Secondly, there is a fundamental question of resource sharing here. Even with this project by Evan and AI Grant (the second such cluster created by AI Grant btw), the question will arise — if one team has enough money to provision the entire cluster forever, why not do it? What are the exact parameters of fair use? In networking, we have algorithms around bandwidth sharing (TCP Fairness, etc.) that encode sharing mechanisms but they don’t work for these kinds of chunky workloads either.

But over the next few months, AWS and others are working to release queueing services that let you temporarily provision a chunk of compute, probably with upfront payment, and at a high expense (perhaps above the on demand rate).

whimsicalism 1055 days ago

> It’s just not a feature that has ever been of much use pre-GenAI. How often do you need to request 1000 CPU nodes for 48 hours in a single zone?

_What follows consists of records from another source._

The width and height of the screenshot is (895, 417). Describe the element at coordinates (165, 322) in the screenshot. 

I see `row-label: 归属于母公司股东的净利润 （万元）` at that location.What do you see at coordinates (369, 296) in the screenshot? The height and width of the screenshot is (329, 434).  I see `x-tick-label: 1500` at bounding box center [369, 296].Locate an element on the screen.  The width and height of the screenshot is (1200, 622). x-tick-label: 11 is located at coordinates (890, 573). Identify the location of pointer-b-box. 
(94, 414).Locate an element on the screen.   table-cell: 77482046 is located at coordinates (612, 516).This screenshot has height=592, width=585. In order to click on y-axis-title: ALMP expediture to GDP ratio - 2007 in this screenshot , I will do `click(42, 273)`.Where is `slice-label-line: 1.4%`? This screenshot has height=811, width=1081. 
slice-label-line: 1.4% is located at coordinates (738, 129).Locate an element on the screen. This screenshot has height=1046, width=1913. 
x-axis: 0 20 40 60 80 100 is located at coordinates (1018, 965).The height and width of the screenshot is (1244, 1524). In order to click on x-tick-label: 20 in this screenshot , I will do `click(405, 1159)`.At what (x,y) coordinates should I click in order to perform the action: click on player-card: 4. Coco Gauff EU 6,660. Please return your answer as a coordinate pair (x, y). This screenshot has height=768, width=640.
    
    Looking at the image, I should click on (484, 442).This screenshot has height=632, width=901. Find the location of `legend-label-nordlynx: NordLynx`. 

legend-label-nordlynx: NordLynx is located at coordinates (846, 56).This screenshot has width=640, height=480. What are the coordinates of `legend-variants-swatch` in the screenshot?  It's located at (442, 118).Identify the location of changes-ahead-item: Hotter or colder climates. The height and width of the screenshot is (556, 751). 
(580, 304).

I would srgue this has always been a common case for cloud GPU compute

beachy 1056 days ago

AWS and Azure would slit their own throats before they created a way for their customers to pool instances to save money.

They want to do that themselves, and keep the customer relationship and the profits, instead of giving them to a middleman or the customer.

jiggawatts 1055 days ago

It’s just corporate profits combined with market forces, not a some sort of malicious conspiracy.

You can rent a 2-socket AMD server with 120 available cores and RDMA for something like 50c to $2 per hour. That’s just barely above the cost of the electricity and cooling!

What do you want, free compute just handed to you out of the goodness of their hearts?

There is incredible demand for high-end GPUs right now, and market prices reflect that.

beachy 1055 days ago

You mentioned malicious conspiracy, not me.

It's just business and I'd do the same if I was in charge of AWS.

alex_lav 1055 days ago

> You can rent a 2-socket AMD server with 120 available cores and RDMA for something like 50c to $2 per hour.

Source required

jiggawatts 1054 days ago

https://news.ycombinator.com/item?id=36950422

mikeravkine 1055 days ago

Sorry where are these .50c many core servers you speak of exactly?

jiggawatts 1054 days ago

Azure's HB120rs_v3 size is about 36c per hour right now with Spot pricing in East US. These use 3rd generation AMD EPYC "Milan" processors.

The instances with the 4th generation "Genoa-X" processors (HB176rs_v4) cost about $2.88 per hour. The HX176rs_v4 model with 1.7 TB of memory is $3.46 per hour.

https://learn.microsoft.com/en-us/azure/virtual-machines/hbv...

https://learn.microsoft.com/en-us/azure/virtual-machines/hbv...

https://learn.microsoft.com/en-us/azure/virtual-machines/hx-...

alex_lav 1054 days ago

Are these actually attainable, as in I can log in and launch an instances with these specifications right now, or are they just listings? I ask because literally last week I was unable to launch similar instances on AWS despite those specs being listed as available and online.

jiggawatts 1051 days ago

I could. Availability tends to be region-dependent with all clouds.

megakwood 1055 days ago

Where can you get 120 cores for $2/hr?

jiggawatts 1054 days ago

https://news.ycombinator.com/item?id=36950422

asdfaoeu 1055 days ago

AWS and Azure both charge by the hour anyway so it wouldn't but if you wanted you could use Reserved instances and just have their accounts in the same organisation.

A large part of the profit comes from the upfront risk of buying machines. With this you are just absorbing that risk which may be better if the startup expects to last.